**TO BE DONE**
Continue the blog post below about motherhood and freelance writing from the point where it stops.

**TEXT BLOCK**
I now live in a suburb of Chicago and I have found my way back to writing. I was a staff writer for a weekly newspaper based in the South Chicago neighborhood of Hyde Park, where President Obama lived before moving to Washington. I have even co-authored a book, it happens to only be printed in Japan…but hey it is a book. I decided to quit the newspaper job because it required being away from home many nights and weekends. I’m now trying to make a go of freelance writing.

Motherhood, I guess it’s about trying to be that “best person” while still having time to pick your son up after a fall, or taking time to play in the snow or watch another episode of Spiderman. The dirty laundry often trumps sending out brilliantly worded query letters, and it is near impossible to fit in that workout at the gym.

But hey, at least I can say with confidence now I’m a writer.

5 Comments Post a comment
  1. cathy #

    hello, georgia, so glad to hear from you! i hear you on the confidence factor. though i always wrote, it was what came easy as a kid, it took a long time to say i was a writer with confidence. not a this or that, and i write, but writer in the first position and whatever else i’m up to in the second, even if that’s what’s bringing home the money.

**DATA SHOWN**
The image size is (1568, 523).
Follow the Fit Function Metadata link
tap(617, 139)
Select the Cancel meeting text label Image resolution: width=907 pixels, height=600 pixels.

**OUTPUT FOR THIS TASK**
    but you’ve got it down – being the best you can be in all areas is best best thing a mother can do for a child to shine as they grow and after. it ain’t easy, none of us is perfect at it, but that in itself is an example of our humanity, too.

    January 29, 2009
  2. Nice to meet you Georgia!

    January 29, 2009
  3. Kristine #

    Hello, Georgia! I think we all can share in your background story.

    You’ve always been a writer. It’s just taken you a few side road trips to do the kind of writing you are most passionate about.

    January 29, 2009
  4. Once a writer… always a writer!

    Good to know you eventually found yourself doing what you’re meant to do: write!!!

    January 29, 2009
  5. georgiageis #

    It is great to be a part of this group.